Sunday’s general election was seen as a referendum on the fledgling democratic government led by Suu Kyi’s ruling National League for Democracy (NLD), which remains popular at home but has seen its reputation collapse overseas amid allegations of genocide against the Rohingya Muslim minority.
The Election Commission is expected to announce early official results later on Monday.
In a running tally on its official Facebook page, the NLD said it had won 15 of the 315 seats being contested in the 425-member lower house.
“We believe that we will win, to the extent we can form a government,” NLD spokesman Myo Nyun told Reuters by telephone.
The election had been peaceful and smooth, he said.
Representatives are also being elected to the upper house with 161 seats up for grabs in the 217-seat chamber.

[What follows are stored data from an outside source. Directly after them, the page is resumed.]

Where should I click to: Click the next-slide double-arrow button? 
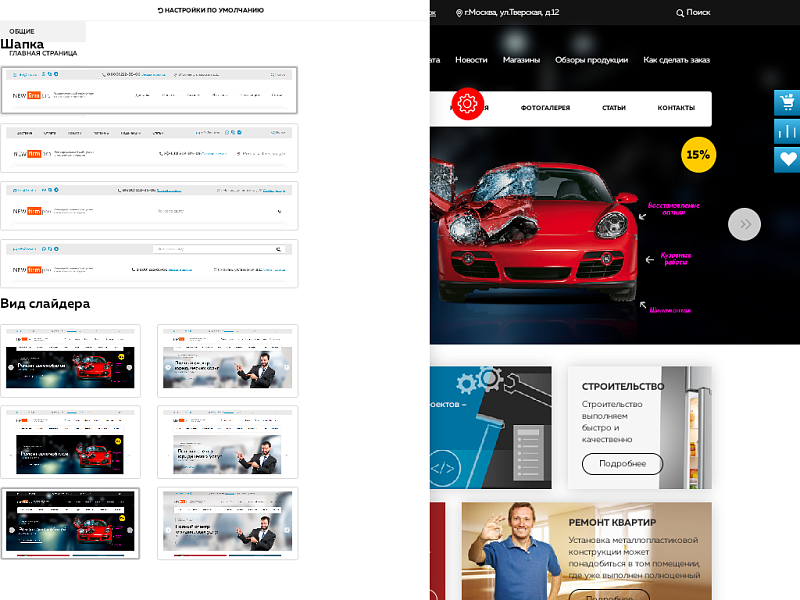(x=744, y=225)
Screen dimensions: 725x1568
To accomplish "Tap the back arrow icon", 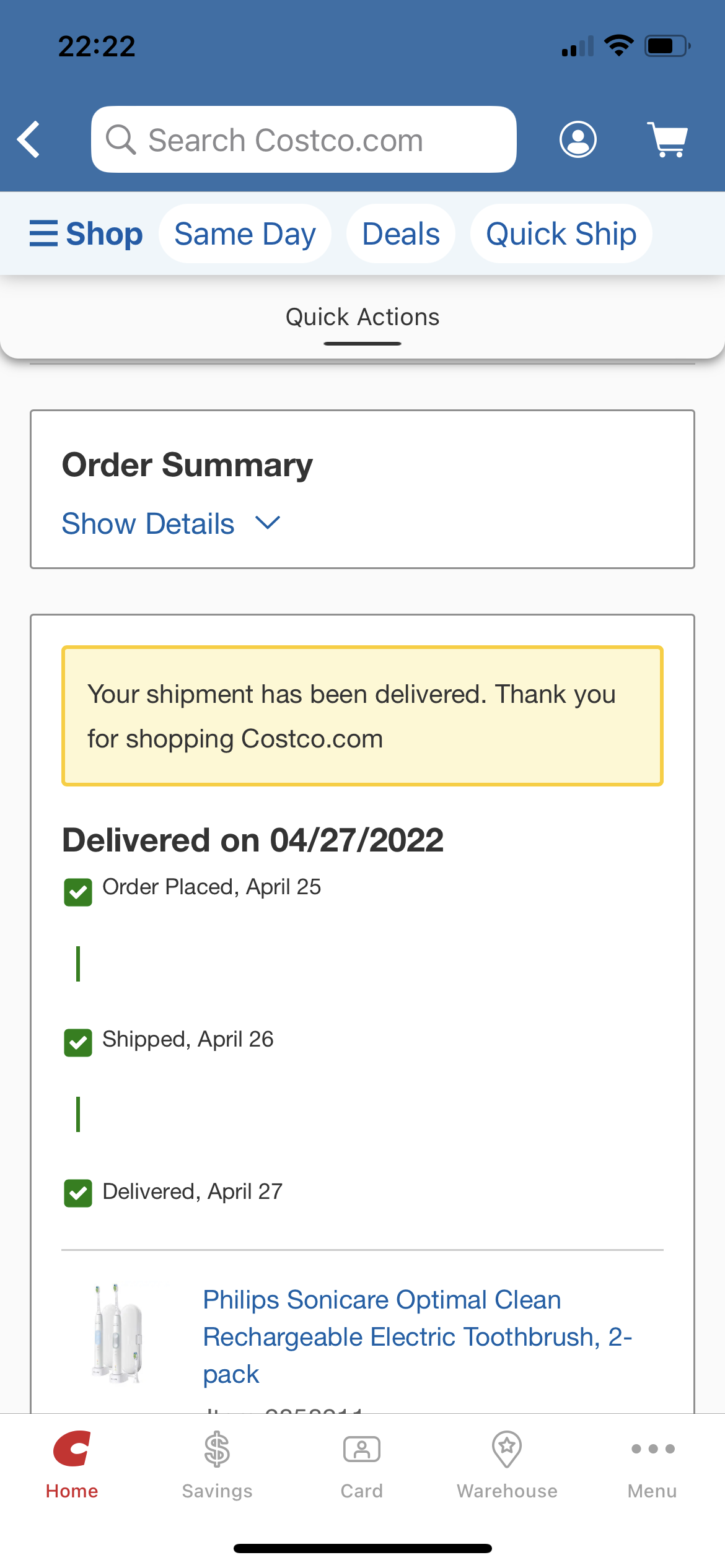I will (30, 139).
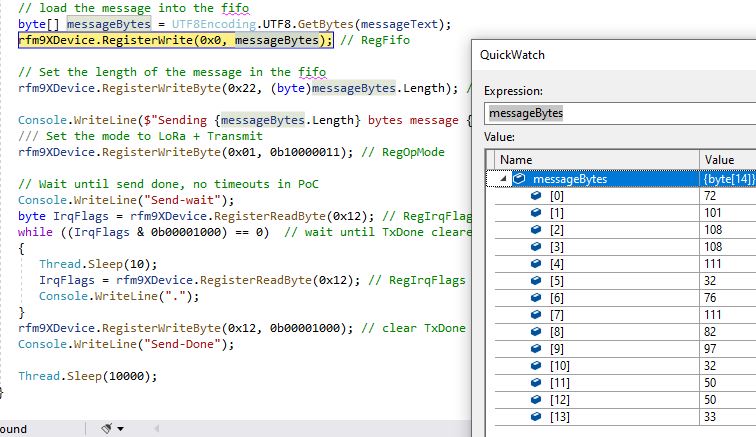Click the {byte[14]} value of messageBytes

pyautogui.click(x=728, y=179)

The military, which ruled Myanmar for nearly 50 years until it began withdrawing from civilian politics in 2011, controls a quarter of seats in both houses of parliament, under a constitution it drew up and which Suu Kyi and her allies want to amend.
The NLD needs 322 seats in total to form a government and is expected to win again but with a smaller margin as new parties emerge and ethnic minority parties gain support in some regions.
In contrast to the wave of optimism that greeted the NLD’s landslide win in 2015, Myanmar went into this election facing a surging COVID-19 outbreak, economic hardship and escalating ethnic conflicts.
Although Myanmar is seeing an average of 1,100 new coronavirus cases a day – compared with a handful in early August – fears of the virus appeared not to dampen Sunday’s turnout among the 37 million registered voters.
The Election Commision has yet to release data on turnout but in the biggest city, Yangon, long lines of voters wearing face masks and shields formed from dawn.
But more than a million people across the country were unable to vote after polls were cancelled due to insurgencies.
Hundreds of thousands of Rohingya, a Muslim minority confined to camps and villages in Myanmar’s Rakhine State, most without citizenship, were also unable to vote.
The Democracy and Human Rights Party, a Rohingya party, said in a statement it was “utterly disappointed” that its people had been disenfranchised.
The election commission has said the polls in areas affected by conflict had to be cancelled for safety reasons and that only citizens were entitled to vote.
Most Rohingya are not considered Myanmar citizens but migrants from neighbouring Bangladesh even though many can trace family roots back many generations.
The United Nations has said there was genocidal intent in a 2017 army crackdown that forced 730,000 Rohingya to flee to Bangladesh.
Myanmar rejects that saying its security forces were carrying out legitimate operations against Rohingya militants.